= Beginning of Section =

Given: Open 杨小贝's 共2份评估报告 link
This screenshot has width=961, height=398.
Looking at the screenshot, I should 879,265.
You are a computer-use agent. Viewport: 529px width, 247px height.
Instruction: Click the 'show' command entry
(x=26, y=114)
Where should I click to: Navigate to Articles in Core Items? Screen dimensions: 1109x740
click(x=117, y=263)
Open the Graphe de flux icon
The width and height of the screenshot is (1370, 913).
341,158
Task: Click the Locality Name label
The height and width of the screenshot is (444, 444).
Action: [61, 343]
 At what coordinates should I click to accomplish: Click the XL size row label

= End of Section =
= Beginning of Section =

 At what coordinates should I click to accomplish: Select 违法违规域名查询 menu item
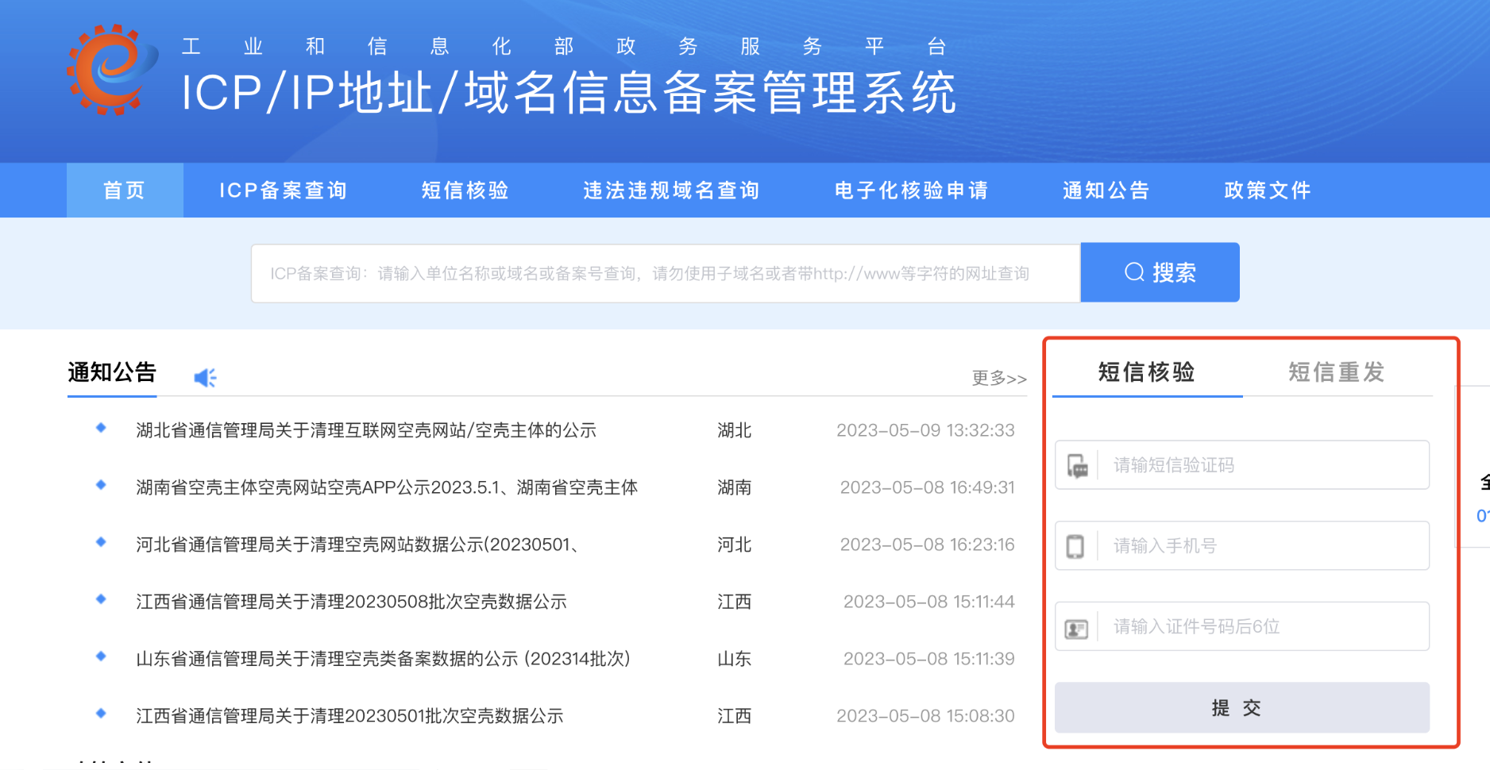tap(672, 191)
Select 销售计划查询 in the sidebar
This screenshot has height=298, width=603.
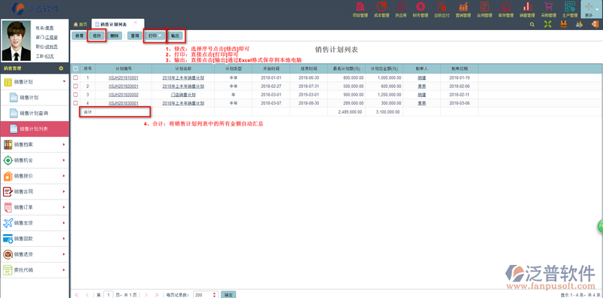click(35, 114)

= End of Section =
= Beginning of Section =

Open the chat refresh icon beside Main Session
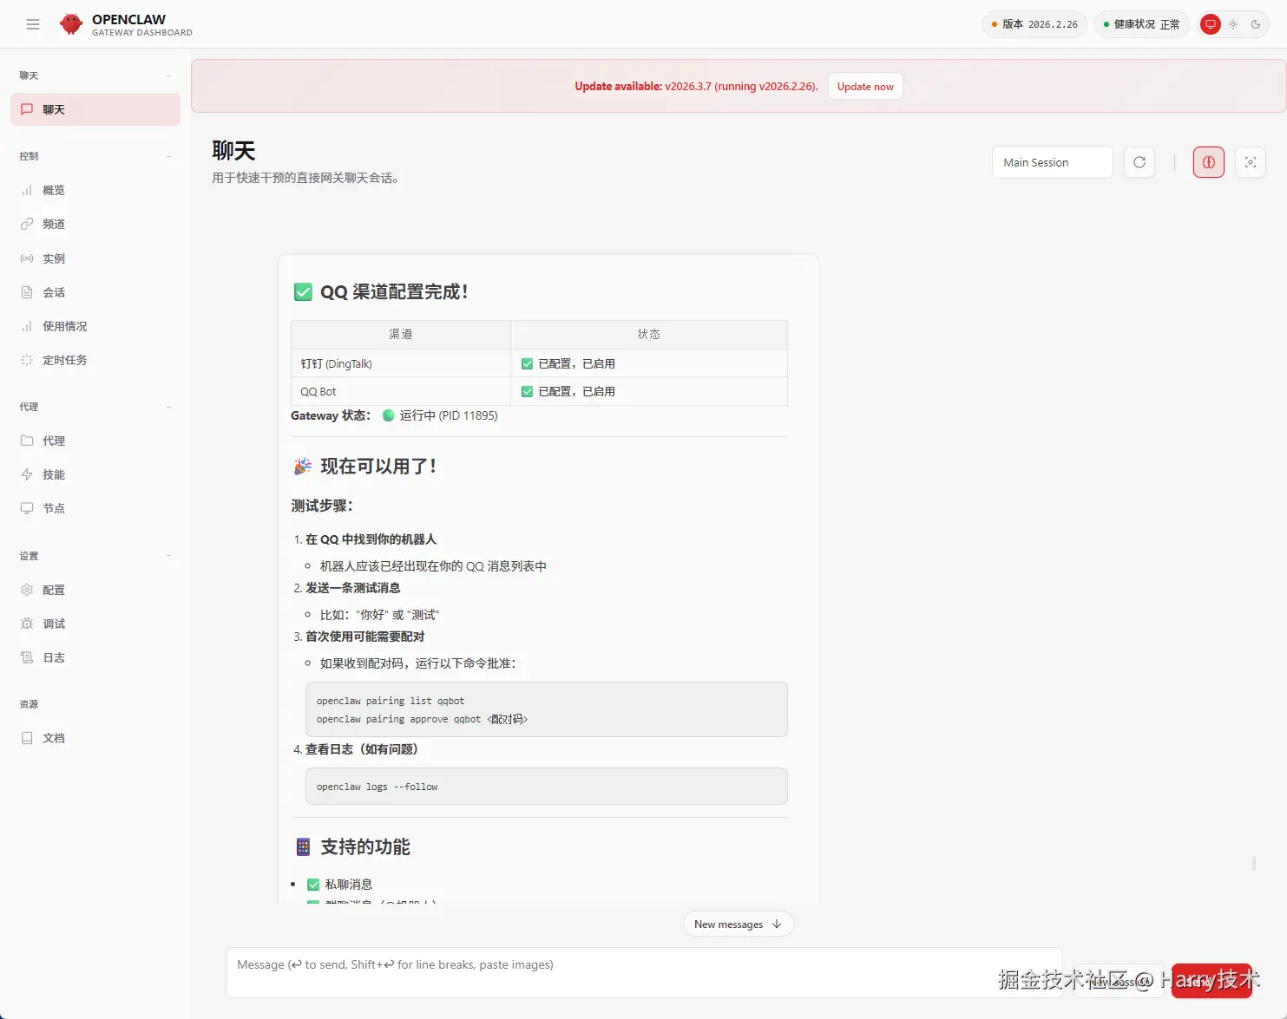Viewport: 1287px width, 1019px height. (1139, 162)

= End of Section =

▸ **ASSIGNMENT**
From the data above, return every line from the line that has "This screenshot has width=961, height=398." up to and including the line that has "At what coordinates should I click to accomplish: Click", exactly.

▸ **ANSWER BOX**
This screenshot has width=961, height=398.
Looking at the screenshot, I should 879,265.
You are a computer-use agent. Viewport: 529px width, 247px height.
Instruction: Click the 'show' command entry
(x=26, y=114)
Where should I click to: Navigate to Articles in Core Items? Screen dimensions: 1109x740
click(x=117, y=263)
Open the Graphe de flux icon
The width and height of the screenshot is (1370, 913).
341,158
Task: Click the Locality Name label
The height and width of the screenshot is (444, 444).
Action: [61, 343]
 At what coordinates should I click to accomplish: Click the XL size row label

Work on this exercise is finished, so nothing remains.